`mmagic.datasets.transforms.aug_pixel`¶

Module Contents¶

Classes¶

`BinarizeImage`	Binarize image.
`Clip`	Clip the pixels.
`ColorJitter`	An interface for torch color jitter so that it can be invoked in mmagic
`RandomAffine`	Apply random affine to input images.
`RandomMaskDilation`	Randomly dilate binary masks.
`UnsharpMasking`	Apply unsharp masking to an image or a sequence of images.

class mmagic.datasets.transforms.aug_pixel.BinarizeImage(keys, binary_thr, a_min=0, a_max=1, dtype=np.uint8)[源代码]¶

Bases: mmcv.transforms.BaseTransform

Binarize image.

参数

keys (Sequence[str]) – The images to be binarized.
binary_thr (float) – Threshold for binarization.
a_min (int) – Lower limits of pixel value.
a_max (int) – Upper limits of pixel value.
dtype (np.dtype) – Set the data type of the output.
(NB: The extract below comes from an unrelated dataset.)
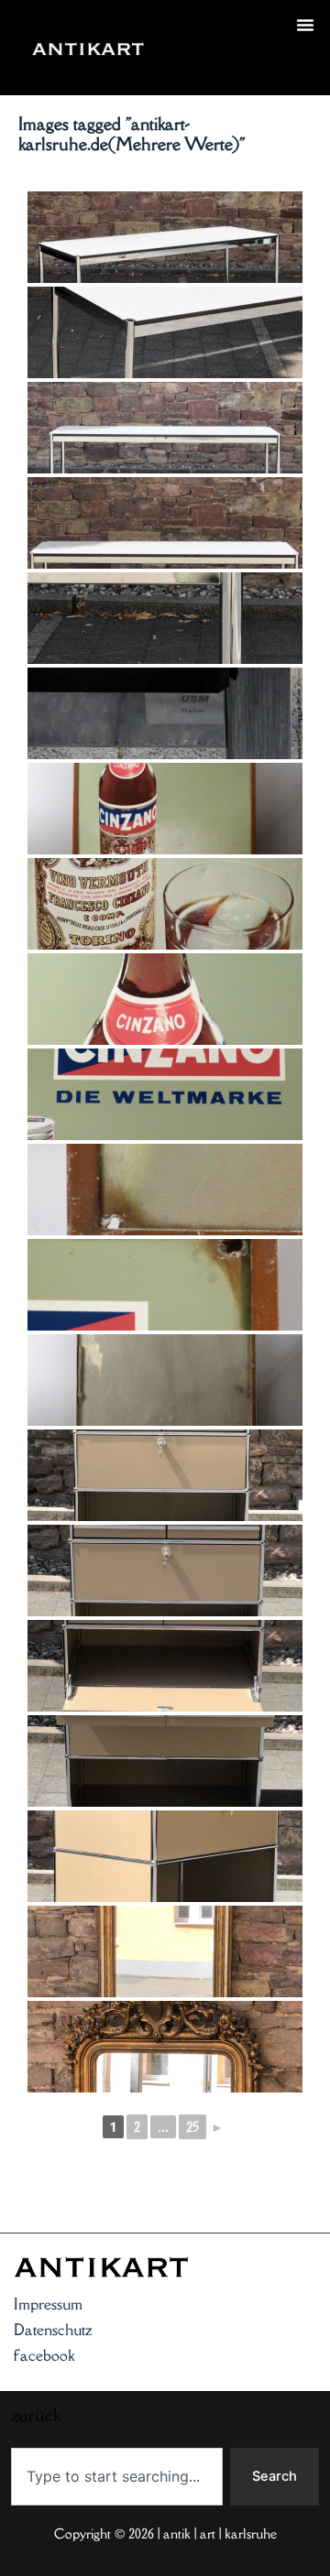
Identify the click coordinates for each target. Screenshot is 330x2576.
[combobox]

Default: np.uint8

_binarize(img)[源代码]¶

Binarize image.

参数: img (np.ndarray) – Input image.
返回: Output image.
返回类型: img (np.ndarray)

transform(results)[源代码]¶

The transform function of BinarizeImage.

参数: results (dict) – A dict containing the necessary information and data for augmentation.
返回: A dict containing the processed data and information.
返回类型: dict

__repr__()[源代码]¶: Return repr(self).

class mmagic.datasets.transforms.aug_pixel.Clip(keys, a_min=0, a_max=255)[源代码]¶

Bases: mmcv.transforms.BaseTransform

Clip the pixels.

Modified keys are the attributes specified in “keys”.

参数

keys (list[str]) – The keys whose values are clipped.
a_min (int) – Lower limits of pixel value.
a_max (int) – Upper limits of pixel value.

_clip(input_)[源代码]¶

Clip the pixels.

参数: input (Union[List, np.ndarray]) – Pixels to clip.
返回: Clipped pixels.
返回类型: Union[List, np.ndarray]

transform(results)[源代码]¶

transform function.

参数

results (dict) – A dict containing the necessary information and data for augmentation.

返回

A dict with the values of the specified keys are rounded: and clipped.

返回类型

dict

__repr__()[源代码]¶: Return repr(self).

class mmagic.datasets.transforms.aug_pixel.ColorJitter(keys, channel_order='rgb', **kwargs)[源代码]¶

Bases: mmcv.transforms.BaseTransform

An interface for torch color jitter so that it can be invoked in mmagic pipeline.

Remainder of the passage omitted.